• [QUOTED TEXT]
Director of Public Prosecutions v Stockdale, Kevin Desmond
[2013] VCC 339
•27 March 2013
| IN THE COUNTY COURT OF VICTORIA | Revised Not Restricted Suitable for Publication |
AT MELBOURNE
CRIMINAL DIVISION
Case No. CR-11-01934
| DIRECTOR OF PUBLIC PROSECUTIONS |
| v |
| KEVIN DESMOND STOCKDALE |
---
JUDGE: | His Honour Judge Maidment | |
WHERE HELD: | Melbourne | |
DATE OF HEARING: | 15-19, 22-23, 26 Oct 2012, 13 Dec 2012, 27 Mar 2013 | |
DATE OF SENTENCE: | 27 March 2013 | |
CASE MAY BE CITED AS: | DPP v Stockdale, Kevin Desmond | |
MEDIUM NEUTRAL CITATION: | [2013] VCC 339 | |
REASONS FOR SENTENCE
---
Subject:
Catchwords:
Legislation Cited:
Cases Cited:
Sentence:
---
APPEARANCES: | Counsel | Solicitors |
| For the DPP | Mr A Albert | |
| For the Accused | Mr P Bourke |
HIS HONOUR:
1 Kevin Desmond Stockdale, last October you were found guilty by a jury on Charge 2 on the indictment of recklessly causing serious injury to Alan Chandler. You were found not guilty of the alternative offence in Charge 1 of intentionally causing serious injury to that gentleman.
2 You have admitted prior convictions which go back to April 1978. Amongst those convictions there are a number of offences of serious violence including a conviction for manslaughter in 1987 when you were 25 years of age. I am therefore required to sentence you for this offence of recklessly causing serious injury as a serious violent offender. That requires me to give paramount consideration to the principle of protecting the public.
3 The prosecution case depended upon evidence given by Mr Chandler at the committal proceedings. He was not cross-examined in this court because he had died in a motor vehicle accident in Western Australia in the period between committal and your trial. The evidence upon which the jury convicted you came from a number of eyewitnesses and your own explanation given in an interview with the police that was played to the jury.
4 I think it is fair to say that the evidence was not entirely satisfactory in identifying precisely what took place. The jury verdict clearly involved a rejection of your primary defence of self-defence and your secondary defence of accident which arises from the explanation that you gave to the police in the course of your interview.

• [PROVIDED DATA]
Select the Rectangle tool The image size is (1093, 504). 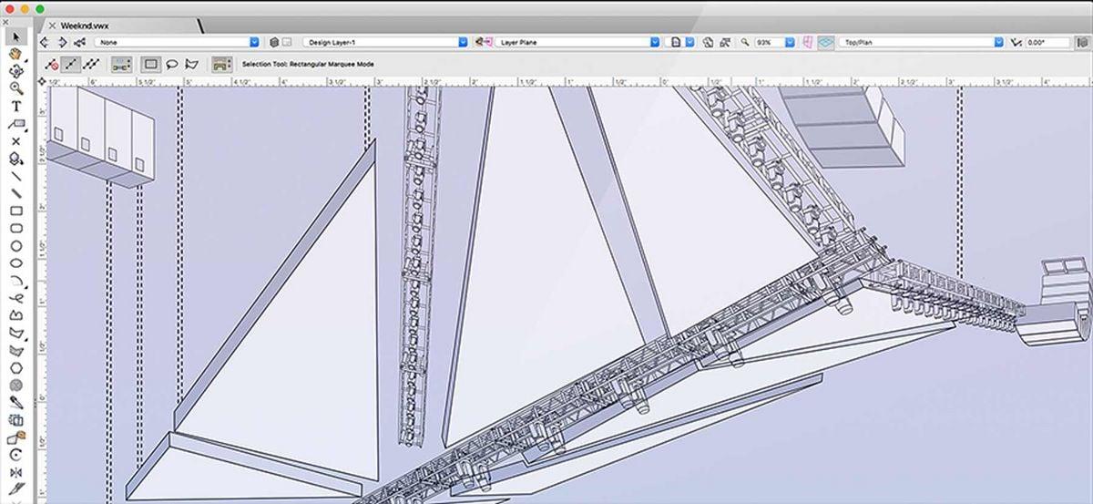coord(15,211)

• [CHALLENGES]
- 1) From the sentencing judgment, list every heading that appears between "REASONS FOR SENTENCE" and "APPEARANCES".
- 2) Reproduce everything in the sentencing judgment from "4 I think it" down to "of your interview.", substituting "main" for "primary".
- 3) Answer these questions from the sentencing judgment:
(a) Who appeared as counsel for the accused?
(b) In what year was the manslaughter conviction recorded?
(c) How and where did Mr Chandler die?

• [ANSWERS PER TASK]
- 1)
Subject
Catchwords
Legislation Cited
Cases Cited
Sentence

- 2)
4 I think it is fair to say that the evidence was not entirely satisfactory in identifying precisely what took place. The jury verdict clearly involved a rejection of your main defence of self-defence and your secondary defence of accident which arises from the explanation that you gave to the police in the course of your interview.

- 3)
(a) Mr P Bourke
(b) 1987
(c) In a motor vehicle accident in Western Australia